US government officials and spokespeople should stop condemning Chinese actions as “provocative” or “aggressive” while remaining silent on the actions of others that alter the status quo, the paper says.
The paper also says that the US “should press Taiwan to clarify its position” on the so-called “nine-dash line” used as the basis for Taiwan’s claims in the South China Sea.
It argues that China’s “bullying approach” to its maritime territorial claims has increased the influence of analysts who say that China’s peaceful rise is a mirage and that intense competition, if not outright conflict, between the US and China will “define the future.”
As the paper details, the South China Sea disputes pit China against five other claimants — Taiwan, the Philippines, Vietnam, Brunei and Malaysia.
Freedom of navigation and overflight aspects of these disputes involve vital US interests, but the territorial claims themselves do not, the paper says.

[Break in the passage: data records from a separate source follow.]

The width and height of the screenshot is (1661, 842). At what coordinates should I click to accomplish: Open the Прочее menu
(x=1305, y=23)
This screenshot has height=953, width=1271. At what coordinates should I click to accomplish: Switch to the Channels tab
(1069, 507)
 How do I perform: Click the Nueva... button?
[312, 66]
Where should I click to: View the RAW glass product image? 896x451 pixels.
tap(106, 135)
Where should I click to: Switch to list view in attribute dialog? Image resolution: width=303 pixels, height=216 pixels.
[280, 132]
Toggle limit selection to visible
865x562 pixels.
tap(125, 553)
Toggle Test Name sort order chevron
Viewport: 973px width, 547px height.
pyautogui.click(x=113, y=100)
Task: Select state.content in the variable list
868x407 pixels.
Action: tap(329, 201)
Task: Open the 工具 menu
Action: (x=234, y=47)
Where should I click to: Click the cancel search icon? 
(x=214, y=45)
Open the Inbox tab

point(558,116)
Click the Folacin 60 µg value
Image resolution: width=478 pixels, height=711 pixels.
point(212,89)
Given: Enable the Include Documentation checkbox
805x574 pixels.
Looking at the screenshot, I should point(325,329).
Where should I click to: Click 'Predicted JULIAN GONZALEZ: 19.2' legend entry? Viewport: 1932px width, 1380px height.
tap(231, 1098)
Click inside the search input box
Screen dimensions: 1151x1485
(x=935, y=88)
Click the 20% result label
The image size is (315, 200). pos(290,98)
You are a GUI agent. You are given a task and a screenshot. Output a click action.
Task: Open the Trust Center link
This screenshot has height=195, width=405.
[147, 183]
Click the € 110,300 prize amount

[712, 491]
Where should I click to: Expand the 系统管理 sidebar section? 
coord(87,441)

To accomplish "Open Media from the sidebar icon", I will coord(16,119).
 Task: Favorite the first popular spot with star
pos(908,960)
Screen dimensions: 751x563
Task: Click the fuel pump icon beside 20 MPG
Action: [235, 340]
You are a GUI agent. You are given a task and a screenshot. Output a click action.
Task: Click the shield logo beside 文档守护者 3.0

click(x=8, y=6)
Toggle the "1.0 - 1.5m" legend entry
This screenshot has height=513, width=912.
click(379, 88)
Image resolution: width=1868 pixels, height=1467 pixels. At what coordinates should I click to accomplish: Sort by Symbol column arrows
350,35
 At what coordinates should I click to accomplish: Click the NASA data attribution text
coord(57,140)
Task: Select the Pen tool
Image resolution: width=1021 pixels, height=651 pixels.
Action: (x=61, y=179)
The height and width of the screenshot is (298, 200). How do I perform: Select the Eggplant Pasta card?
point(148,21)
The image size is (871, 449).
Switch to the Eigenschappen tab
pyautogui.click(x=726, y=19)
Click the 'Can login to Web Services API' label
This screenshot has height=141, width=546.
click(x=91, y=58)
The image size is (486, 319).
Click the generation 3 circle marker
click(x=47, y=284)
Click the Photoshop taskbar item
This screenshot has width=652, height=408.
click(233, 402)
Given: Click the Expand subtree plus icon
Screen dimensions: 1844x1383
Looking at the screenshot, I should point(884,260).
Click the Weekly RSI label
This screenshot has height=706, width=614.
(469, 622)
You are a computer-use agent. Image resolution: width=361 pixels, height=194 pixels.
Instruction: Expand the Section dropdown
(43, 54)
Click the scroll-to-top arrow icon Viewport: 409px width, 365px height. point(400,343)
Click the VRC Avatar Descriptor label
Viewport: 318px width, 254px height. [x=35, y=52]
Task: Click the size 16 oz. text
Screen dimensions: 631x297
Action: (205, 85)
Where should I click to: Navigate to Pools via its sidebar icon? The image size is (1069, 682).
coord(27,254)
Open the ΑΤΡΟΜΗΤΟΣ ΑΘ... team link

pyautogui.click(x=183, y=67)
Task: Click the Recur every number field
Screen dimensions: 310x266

“The US thus needs to keep this issue in perspective and shape a strategy designed to minimize the chances of a downward slide into confrontation or conflict,” it says.
Such a slide, the paper says, could make other critical issues — including maintaining peace in the Taiwan Strait and the East China Sea — more difficult.
Four island groups in the South China Sea — the Pratas Islands (Dongsha Islands, 東沙群島), the Paracel Islands (Xisha Islands, 西沙群島), the Spratly Islands (Nansha Islands, 南沙群島) and the Scarborough Shoal (Huangyan Island, 黃岩島) — are claimed by Taiwan and China, while Vietnam claims the Paracels and Spratlys and the Philippines claims many of the Spratlys and the Scarborough Shoal.
According to the paper, the South China Sea has particular military sensitivity for China because it has an important submarine base on Hainan Island, whose vessels exit and return through South China Sea waters.
There is concern that China might impose an air defense identification zone in the South China Sea, which would be “destabilizing, would heighten tensions and should be strongly discouraged,” the paper says.
The paper says that “probably most” of the issues in contention will remain unresolved for years to come and there is “very little likelihood” of serious negotiations in the near term.